Although neither Malaka nor Erica grew up stationed in the kitchen, whisk in hand, the two have fond memories of transforming boxed cake mix into full-fledged desserts. And so armed with a passion for food, Malaka and Erica set out to learn how to develop recipes, often reaching for the flavors and ingredients that were central to their childhoods.
“Some of the inspiration behind our recipes are things that we grew up eating, but we wanted to put a twist on it and add more unique flavor combinations to those desserts,” Erica explains.
Two Chicks in the Mix began as a destination for wedding cakes: soaring, tiered cakes, elegantly adorned with unfinished frosting, in flavors like dark chocolate cardamom and vegan lemon olive oil. Nowadays they’ve also expanded to small cakes (for any occasion), cupcakes, brownies, cookies, pies, and pound cake, but all of their desserts are often infused with cheeky and innovative flavors combinations (think pound cake shot through with lavender, and a strawberry tart boasting a layer of basil-flecked pastry cream).
The variety of flavors incorporated into the sweets are largely due to a confluence of California produce that’s been ethically sourced, as well as Black food culture, the latter of which Malaka and Erica hope will not only help diversify the food industry, but also showcase how Two Chicks in the Mix is rooted in the tradition of Black bakers. The most recent reckoning in the food industry fueled by the Black Lives Matter movement challenges the practice of “Columbusing”: proffering long-used techniques, flavors, and ingredients from other cultures as something “new” and “exotic” to a predominantly white audience. What’s introduced is rarely appropriately credited, and Malaka and Erica hope that this culture in food magazines and businesses will stop—and transform the industry for the better.
“Black people have cultural roots in America as bakers and food people because we cooked as enslaved people,” Malaka explains. “We formed a lot of those recipes. Black people [with] food businesses should be recognized in the same way and let that be a part of our culture and image.”
Although the California-based company is only shipping and offering delivery in the Los Angeles and Oakland areas, you can still replicate a taste of California at home, thanks to Two Chicks in the Mix sharing a recipe for a mixed berry pie.
This pie flaunts the bounty of the summer season and couldn’t be easier to throw together. Toss together a handful of your favorite berries—Malaka and Erica recommend a mix of strawberries, blueberries, raspberries, and blackberries—and cook them down with a bit of cornstarch and lemon zest. The finished product is poured into a par-baked pie crust, along with some melted butter for good measure, then crowned with a lattice crust. Bake it for two hours, then serve with a scoop of vanilla ice cream or whipped cream—or both.

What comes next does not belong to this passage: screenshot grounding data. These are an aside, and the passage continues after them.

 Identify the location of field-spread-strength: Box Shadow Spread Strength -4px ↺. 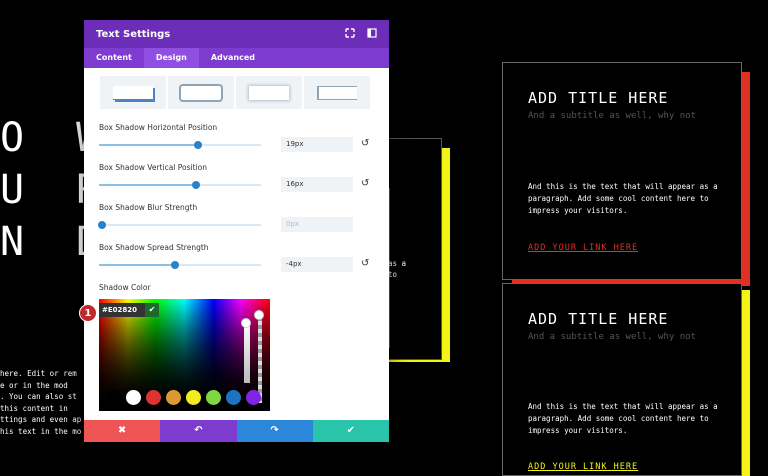
(236, 261).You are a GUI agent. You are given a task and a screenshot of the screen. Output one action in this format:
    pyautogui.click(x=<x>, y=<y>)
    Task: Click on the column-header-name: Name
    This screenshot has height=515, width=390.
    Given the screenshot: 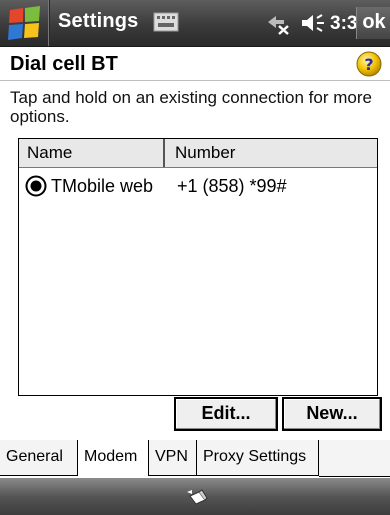 What is the action you would take?
    pyautogui.click(x=50, y=153)
    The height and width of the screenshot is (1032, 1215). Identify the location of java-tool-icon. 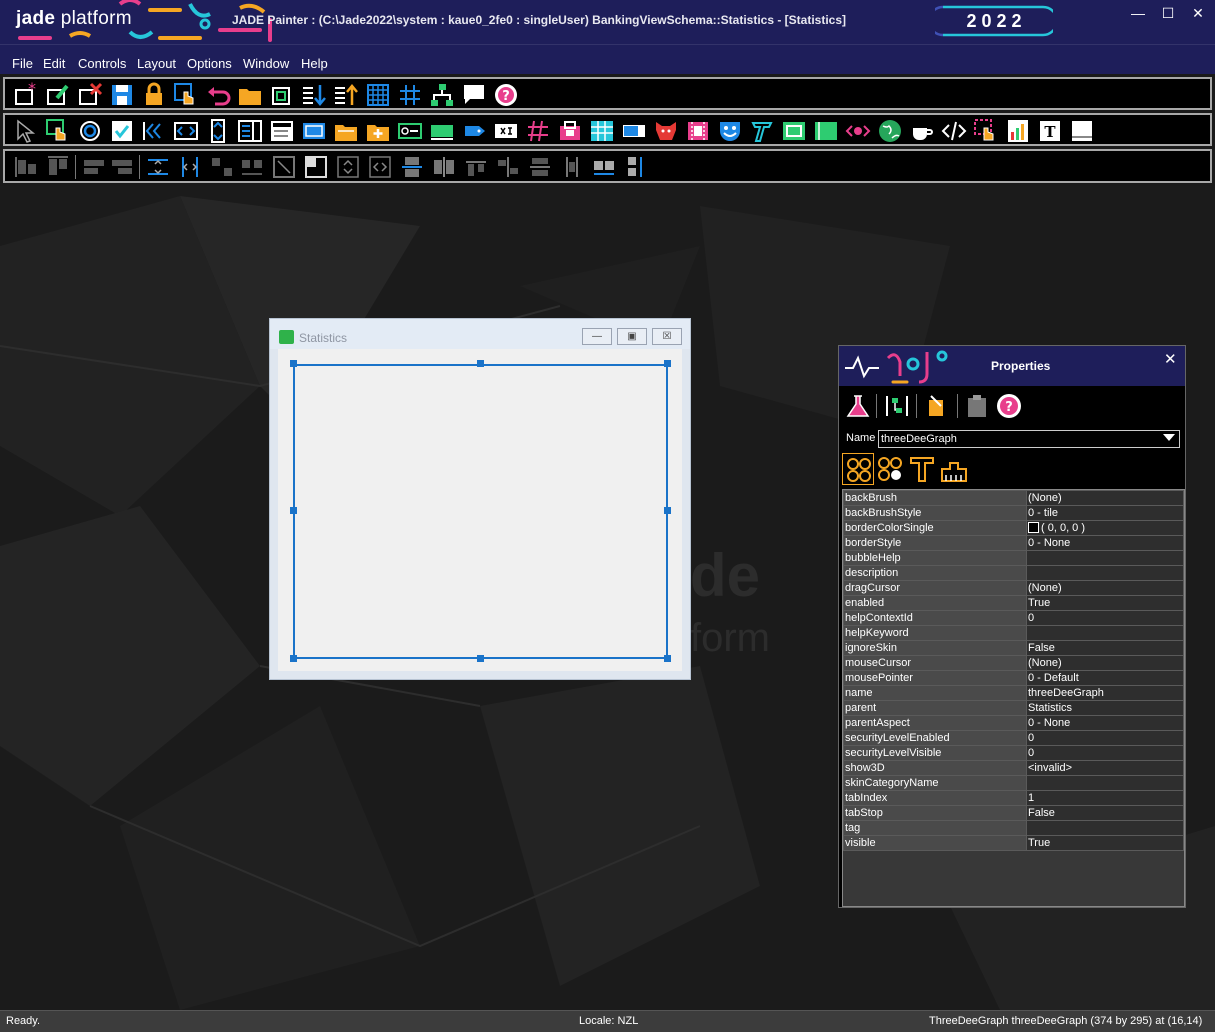
(922, 131).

Makes: Makes enough filling for one 9-inch pie
- 7 cups mixed berries (We like to use a combination of raspberries, strawberries, blackberries, blueberries. Feel free to use whatever berries are at your market. Frozen is fine too. If using frozen berries, add an additional 2 tbsp cornstarch.)
- 1 cup of granulated sugar, more to taste
- ¼ cup cornstarch
- 2 tbsp melted butter
- Zest of 1 lemon
- ¼ tsp salt
- 1 par-baked crust
- Whisk together the sugar and cornstarch in a small bowl. Wash and add roughly half of your berries, reserving the raspberries if using, to a large saucepan with the sugar cornstarch mixture. Cook berries and sugar cornstarch mixture over medium heat until fruit releases some juices and the sugar is melted, about 7 minutes. Taste to add more sugar, if needed.
- While the fruit is cooking, melt the better in a small saucepan on medium low heat. Remove the butter from heat.
- Once the sugar berry mixture is done, remove from heat, add remaining berries, including raspberries, if using, lemon zest, salt, and melted butter.
- Stir mixture well and using a slotted spoon, add the berries to into a parbaked pie crust. Pour in remaining fruit juice to par-baked crust until reaching the brim of the crust. Cover with a lattice crust. Brush with egg wash and sprinkle generously with raw sugar. Bake on 350℉ for about 2 hours, rotating half way through the time. Let cool at least 4 hours before serving. Enjoy.